At the shelter home, Shikha is focusing on her studies. "I want to become a doctor," she says.
"Until a few months back, I had no plans, but now I want to become a doctor and help others. I attend all the online classes and am focusing on my studies."Shikha
Shikha has been enrolled in fifth standard in a government school in Beed.
But she is not the only one. Data suggest that an increasing number of young girls are being pushed into child marriages because of the coronavirus pandemic.
In Maharashtra alone, the Women and Child Development Department of the state intercepted at least 780 child marriages between January 2020 and June 2021. The data also suggested that there was a 78.3 percent increase in child marriages in the state between January and September 2020 as compared to the same period in 2019.
As per the latest report by the National Crime Records Bureau (NCRB), in 2020, there as been a 50 percent rise in the cases of child marriages across India, as compared to 2019.

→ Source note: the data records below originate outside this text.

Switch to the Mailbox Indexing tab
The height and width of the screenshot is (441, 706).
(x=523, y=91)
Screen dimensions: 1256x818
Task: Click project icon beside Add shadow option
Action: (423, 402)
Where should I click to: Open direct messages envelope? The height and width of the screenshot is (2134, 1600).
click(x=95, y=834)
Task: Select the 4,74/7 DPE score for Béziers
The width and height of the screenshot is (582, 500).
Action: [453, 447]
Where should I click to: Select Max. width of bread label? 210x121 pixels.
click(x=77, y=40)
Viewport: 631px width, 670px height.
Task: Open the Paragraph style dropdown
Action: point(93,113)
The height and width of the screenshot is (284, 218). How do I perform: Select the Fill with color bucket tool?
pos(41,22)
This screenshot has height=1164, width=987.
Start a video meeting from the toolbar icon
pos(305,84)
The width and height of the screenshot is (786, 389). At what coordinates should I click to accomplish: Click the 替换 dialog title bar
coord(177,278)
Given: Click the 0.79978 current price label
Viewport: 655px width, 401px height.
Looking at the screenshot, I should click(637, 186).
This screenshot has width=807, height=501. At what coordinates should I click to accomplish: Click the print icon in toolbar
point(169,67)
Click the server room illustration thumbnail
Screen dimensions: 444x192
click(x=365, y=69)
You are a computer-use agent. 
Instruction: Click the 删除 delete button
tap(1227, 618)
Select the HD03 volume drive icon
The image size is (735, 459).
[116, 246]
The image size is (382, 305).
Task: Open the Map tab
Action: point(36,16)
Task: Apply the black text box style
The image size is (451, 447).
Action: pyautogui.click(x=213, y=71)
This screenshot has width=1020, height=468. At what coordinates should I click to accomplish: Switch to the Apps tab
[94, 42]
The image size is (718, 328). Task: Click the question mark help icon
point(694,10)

The figures are even worse when we look at the data on a global level. As per a report published by UNICEF in March 2021, with 25 million child marriages averted in the last decade, 10 million additional girls at risk of child marriage due to COVID-19.
As per the Prohibition of Child Marriage Act 2006, child marriage is illegal in India and the marriage of girls below 18 years and boys below 21 is a punishable offence. The maximum number of cases of child marriage in Maharashtra were reporter from the districts of Beed, Jalna and Aurangabad.
"These are conservative figures," Kamble points out. "Moreover, children like Shikha who come from impoverished and marginalised backgrounds are at a greater risk of becoming victims of child marriages as compared to others."